Es bien sabido por todos los que ejercemos el comercio exterior en México que desde hace algún tiempo el puerto de Manzanillo vive un momento crítico. Por un lado, podemos ver como las cifras favorecen el crecimiento de la operación, pero por otro lado la saturación es evidente, para entender por qué llegamos aquí, hay que ver más allá de las filas de camiones y los gastos extras en almacenaje.

 

Primero, lo positivo: el puerto está moviendo más carga que nunca.

  • Según la ASIPONA Administraciones del Sistema Portuario Nacional de Manzanillo, la movilización de TEUS en el primer bimestre del presente año creció un 3.69% respecto al mismo periodo el año anterior.
  • Otro dato impresionante es que en 2025 el puerto de Manzanillo movilizó casi el 41% de los contenedores de todo el país (más de 3.8 millones de TEUs). Lo que lo convierte en el puerto más importe del país.

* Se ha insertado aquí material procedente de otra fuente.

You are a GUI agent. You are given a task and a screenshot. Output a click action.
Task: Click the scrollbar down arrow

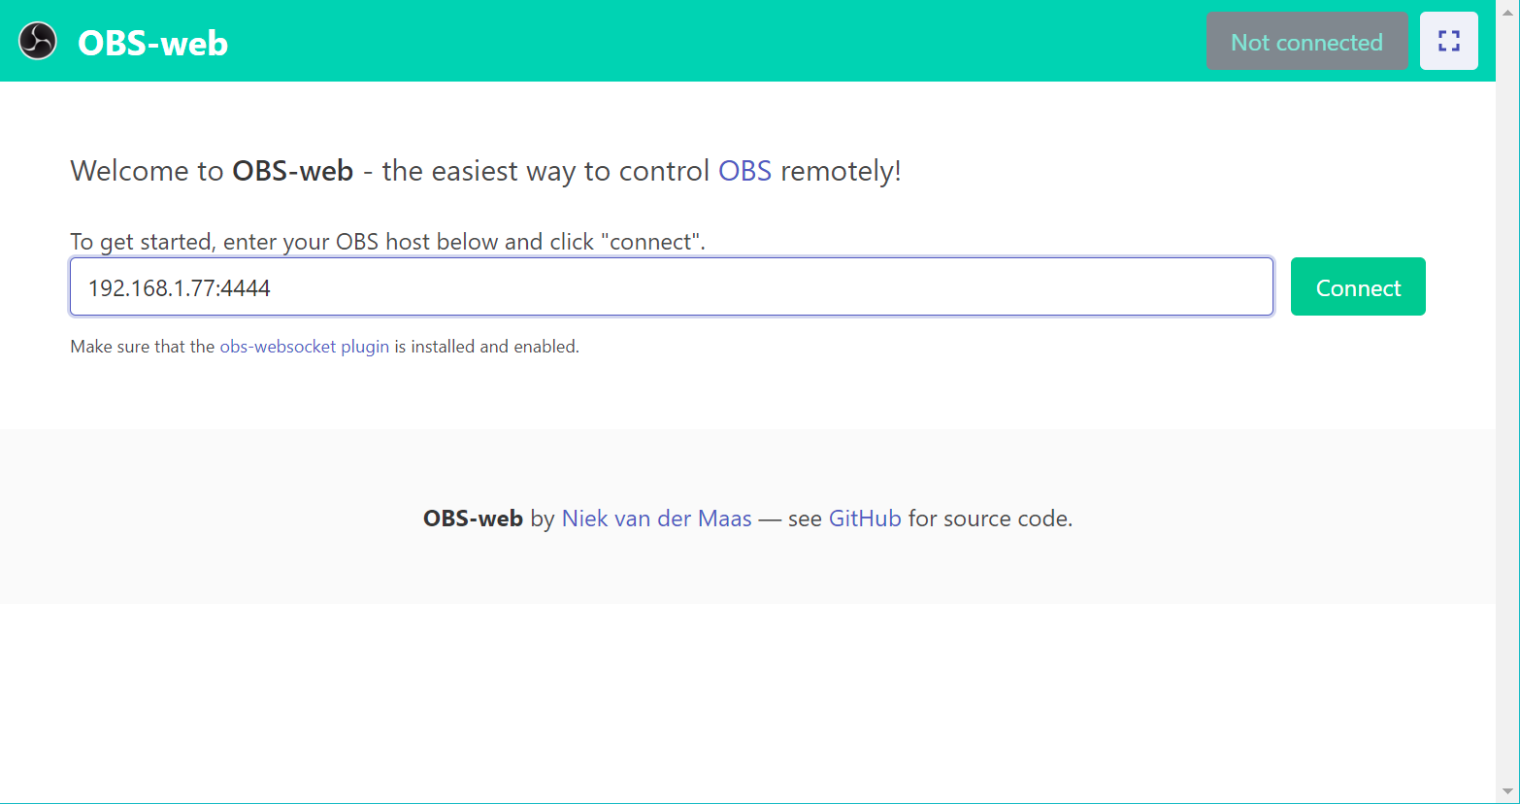pos(1507,792)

Sin embargo, estas cifras récord sobre el crecimiento no son la única razón de la saturación del puerto.

 

Fallas en el sistema de validación de la ANAM e inspecciones físicas tardías.

  • Como usuarios, sabemos que estos sucesos pueden ser comunes y una caída de sistema puede detener el flujo de manera significativa. Si a esto le añadimos que las inspecciones físicas pueden tardar hasta 5 días, el despacho se vuelve un calvario.

 

Por último, pero no menos importante, las recientes reformas a la Ley Aduanera y en general al Marco Legal que regula el Comercio Exterior en México.

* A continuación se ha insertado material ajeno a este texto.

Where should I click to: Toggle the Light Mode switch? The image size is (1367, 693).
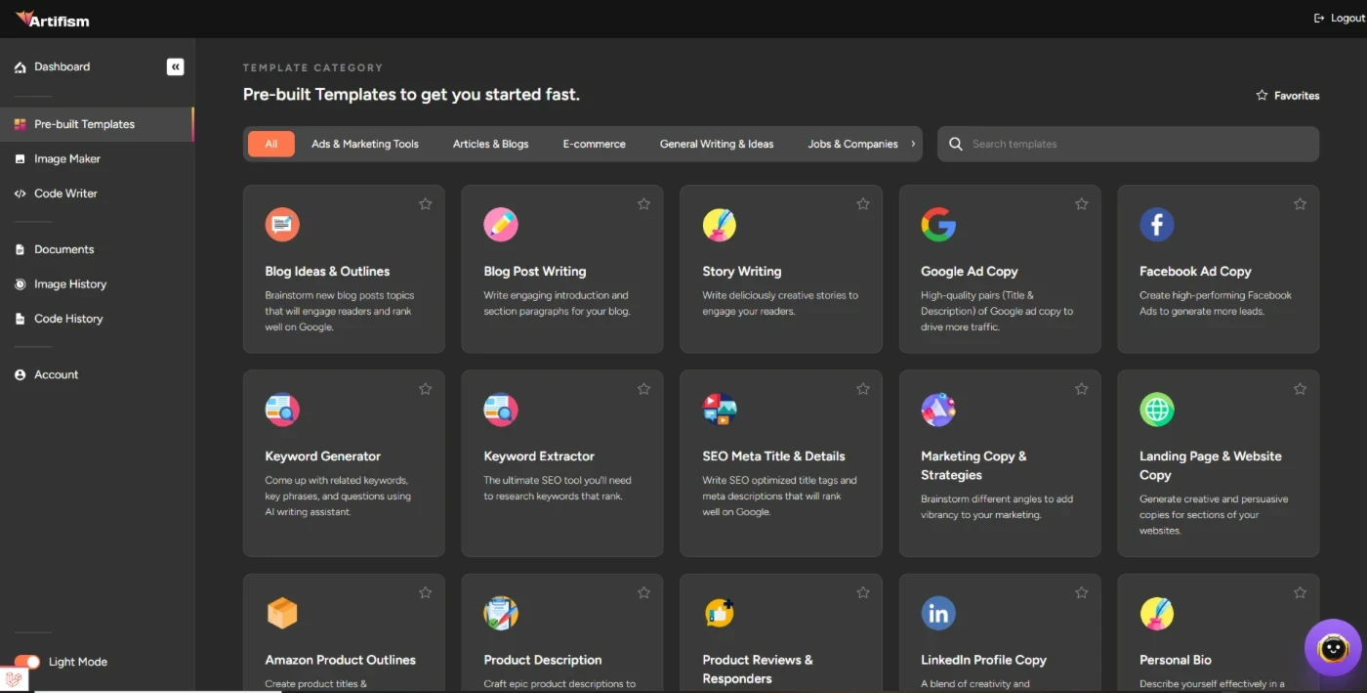(x=27, y=662)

  • Con los cambios publicados a finales del año pasado, se ha puesto tanta responsabilidad sobre el Contribuyente y el Agente Aduanal que el despacho se ha vuelto sumamente lento por “miedo” a errores que puedan desencadenar en multas. Si bien, no veo del todo mal estas recientes reformas, la curva de adaptación está tomando más tiempo y recursos de los deseados.

Conclusión:

La saturación del puerto no es solo un problema de éxito (mayor demanda), también es un problema de capacidad de evacuación, procesos tardíos y operadores excesivamente cautelosos. Deberíamos de cambiar el enfoque y entender que el éxito comercial no se limita a cuánta carga llega a nuestras terminales, sino a qué tan rápido somos capaces de ponerla en circulación.